EAU ET ASSAINISSEMENT : LE CHEF DE L’ÉTAT APPELLE À UNE ACCÉLÉRATION DÉCISIVE DE L’AGENDA 2030

Lors de son intervention à l’occasion de la Réunion de haut niveau préparatoire à la Conférence des Nations Unies sur l’Eau, le Chef de l’État a placé l’Objectif de développement durable n°6, dédié à l’eau et à l’assainissement, au cœur des priorités mondiales. Selon lui, cet objectif constitue un levier transversal essentiel pour l’atteinte de l’ensemble des Objectifs de développement durable, tant l’accès à l’eau conditionne la santé, l’éducation, la sécurité alimentaire, l’égalité des chances et la stabilité sociale.
À quatre ans de l’échéance de l’Agenda 2030, le Président a dressé un constat lucide : les progrès restent insuffisants au regard des engagements pris par la communauté internationale. S’il a reconnu l’existence d’avancées sur certains indicateurs, il a insisté sur le fait que celles-ci demeurent en deçà des ambitions fixées, appelant à une accélération urgente et coordonnée de l’action collective.

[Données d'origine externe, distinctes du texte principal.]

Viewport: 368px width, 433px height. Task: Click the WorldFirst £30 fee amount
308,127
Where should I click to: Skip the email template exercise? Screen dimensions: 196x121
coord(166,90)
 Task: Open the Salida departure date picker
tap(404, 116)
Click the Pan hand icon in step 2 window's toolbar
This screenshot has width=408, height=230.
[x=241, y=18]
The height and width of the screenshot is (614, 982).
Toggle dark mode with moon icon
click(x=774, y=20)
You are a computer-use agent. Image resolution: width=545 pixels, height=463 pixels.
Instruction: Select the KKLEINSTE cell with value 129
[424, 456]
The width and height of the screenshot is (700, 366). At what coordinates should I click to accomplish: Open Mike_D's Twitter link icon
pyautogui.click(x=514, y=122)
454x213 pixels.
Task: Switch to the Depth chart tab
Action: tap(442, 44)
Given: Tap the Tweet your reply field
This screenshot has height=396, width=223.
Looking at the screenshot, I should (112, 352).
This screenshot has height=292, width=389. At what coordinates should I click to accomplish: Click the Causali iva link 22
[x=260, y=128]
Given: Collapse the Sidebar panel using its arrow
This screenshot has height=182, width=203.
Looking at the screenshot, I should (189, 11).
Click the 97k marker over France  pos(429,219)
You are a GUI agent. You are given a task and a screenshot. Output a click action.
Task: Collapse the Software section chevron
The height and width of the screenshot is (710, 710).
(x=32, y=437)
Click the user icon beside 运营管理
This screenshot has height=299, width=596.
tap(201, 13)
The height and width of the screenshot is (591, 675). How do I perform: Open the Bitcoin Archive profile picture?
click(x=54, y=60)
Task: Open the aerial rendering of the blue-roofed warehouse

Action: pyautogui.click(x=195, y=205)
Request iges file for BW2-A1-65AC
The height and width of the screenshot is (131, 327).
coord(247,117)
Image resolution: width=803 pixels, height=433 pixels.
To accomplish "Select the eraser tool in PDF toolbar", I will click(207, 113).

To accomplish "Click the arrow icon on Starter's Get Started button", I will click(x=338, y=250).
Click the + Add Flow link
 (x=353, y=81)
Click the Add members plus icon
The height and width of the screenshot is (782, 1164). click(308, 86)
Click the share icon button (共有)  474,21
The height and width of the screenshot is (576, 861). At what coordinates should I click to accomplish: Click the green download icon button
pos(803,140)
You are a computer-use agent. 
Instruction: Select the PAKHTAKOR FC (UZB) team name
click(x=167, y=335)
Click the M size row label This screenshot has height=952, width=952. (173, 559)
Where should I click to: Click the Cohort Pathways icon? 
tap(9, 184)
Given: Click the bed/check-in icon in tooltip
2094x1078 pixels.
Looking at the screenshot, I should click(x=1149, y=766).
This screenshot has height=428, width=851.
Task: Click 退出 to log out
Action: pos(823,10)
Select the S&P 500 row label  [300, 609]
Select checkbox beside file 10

Le Chef de l’État a rappelé que l’eau et l’assainissement ne sauraient être abordés comme de simples enjeux sectoriels. Ils constituent, a-t-il souligné, des fondements de la dignité humaine, de la résilience climatique et de la prospérité partagée. À ce titre, l’ODD 6 apparaît comme un catalyseur majeur pour la réussite des autres objectifs, notamment ceux liés à la lutte contre la pauvreté, à la sécurité alimentaire, à la santé publique et à la protection de l’environnement.
Dans cette perspective, le Président a exhorté les États et l’ensemble des parties prenantes à renforcer les investissements, à améliorer la coordination des initiatives et à privilégier des solutions adaptées aux réalités locales, en particulier en Afrique, continent à la fois vulnérable aux chocs hydriques et porteur d’innovations et de savoirs endogènes.
En appelant à faire de la Conférence des Nations Unies sur l’Eau de 2026 un moment de rupture et d’engagements concrets, le Chef de l’État a réaffirmé que faire progresser l’ODD 6, c’est donner une chance réelle à l’Agenda 2030, et démontrer que la coopération internationale peut encore produire des résultats tangibles au service des peuples.